Splits documents into smaller segments using LangChain4j's recursive text splitter. Enables better semantic search for large documents.

```clojure
{:sources [{:path "/docs/**/*.md"
            :ingest :chunked
            :chunk-size 512
            :chunk-overlap 100}]}
```

**Configuration:**
- `:chunk-size` - Maximum characters per chunk (default: 512)
- `:chunk-overlap` - Characters to overlap between chunks (default: 100)

**Note**: LangChain4j's recursive paragraph splitter prioritizes semantic boundaries (paragraph breaks) over exact overlap amounts. Adjacent chunks may have less overlap than specified if splitting at a paragraph boundary.

**Characteristics:**
- Multiple segments per file
- Each chunk is embedded and stored independently
- All chunks from the same file share the same `:doc-id` for batch removal during updates
- Chunk metadata includes: `:chunk-index` (position), `:chunk-count` (total chunks), `:chunk-offset` (character offset)

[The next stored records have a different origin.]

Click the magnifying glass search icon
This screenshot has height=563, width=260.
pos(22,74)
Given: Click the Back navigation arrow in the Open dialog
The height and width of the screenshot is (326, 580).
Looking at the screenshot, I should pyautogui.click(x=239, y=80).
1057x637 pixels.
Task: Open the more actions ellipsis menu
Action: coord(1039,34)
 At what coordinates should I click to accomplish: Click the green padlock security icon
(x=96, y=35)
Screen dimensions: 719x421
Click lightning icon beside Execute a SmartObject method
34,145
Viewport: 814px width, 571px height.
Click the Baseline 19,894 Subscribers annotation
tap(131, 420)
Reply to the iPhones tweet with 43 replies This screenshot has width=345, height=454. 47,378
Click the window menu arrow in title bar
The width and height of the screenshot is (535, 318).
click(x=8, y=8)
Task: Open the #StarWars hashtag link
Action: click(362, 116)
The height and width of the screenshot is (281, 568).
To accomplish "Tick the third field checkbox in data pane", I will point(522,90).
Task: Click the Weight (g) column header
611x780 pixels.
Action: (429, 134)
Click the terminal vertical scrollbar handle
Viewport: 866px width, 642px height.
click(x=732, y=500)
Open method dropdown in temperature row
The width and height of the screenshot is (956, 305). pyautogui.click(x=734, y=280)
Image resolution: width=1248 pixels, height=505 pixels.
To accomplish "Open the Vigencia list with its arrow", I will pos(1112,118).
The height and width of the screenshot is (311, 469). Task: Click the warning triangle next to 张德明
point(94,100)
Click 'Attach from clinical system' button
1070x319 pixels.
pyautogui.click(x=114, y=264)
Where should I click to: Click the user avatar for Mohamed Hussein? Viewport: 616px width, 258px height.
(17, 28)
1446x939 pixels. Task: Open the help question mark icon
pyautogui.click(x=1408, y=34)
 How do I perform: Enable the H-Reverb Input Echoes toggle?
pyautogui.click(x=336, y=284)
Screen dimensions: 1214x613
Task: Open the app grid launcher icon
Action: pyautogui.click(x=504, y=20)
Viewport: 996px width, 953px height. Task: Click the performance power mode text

**Chunk sizing guidance:**
- **Smaller chunks (256-512 chars)**: Better for precise fact-based retrieval
- **Larger chunks (1024+ chars)**: Better for broader context
- **Overlap (10-20%)**: Recommended to preserve context at chunk boundaries

**Use when**: You have large documents and need precise fact-based retrieval where specific information may be buried in lengthy content.

**Examples:**

```clojure
;; Fine-grained retrieval for technical docs
{:sources [{:path "/docs/**/*.md"
            :ingest :chunked
            :chunk-size 384
            :chunk-overlap 75}]}

;; Broader context for narrative content
{:sources [{:path "/articles/**/*.md"
            :ingest :chunked
            :chunk-size 1024
            :chunk-overlap 200}]}

;; Compare strategies for different content types
{:sources [
  ;; Small reference docs - whole document works well
  {:path "/api-reference/**/*.md"
   :ingest :whole-document}

  ;; Large guides - chunking improves precision
  {:path "/guides/**/*.md"
   :ingest :chunked
   :chunk-size 512
   :chunk-overlap 100}]}
```

## Metadata System

Metadata comes from two sources:

1. **Base metadata**: Any additional keys in the source map (except `:path`, `:class-path`, `:name`, `:ingest`, `:watch?`)
2. **Captures**: Values extracted from named groups in the path spec

```clojure
{:sources [{:path "/docs/(?<category>[^/]+)/*.md"
            :project "my-project"
            :type "documentation"}]}
```

For a file `/docs/api/functions.md`:
- Metadata: `{:project "my-project", :type "documentation", :category "api"}`

The `:name` key, if provided, is also added to metadata.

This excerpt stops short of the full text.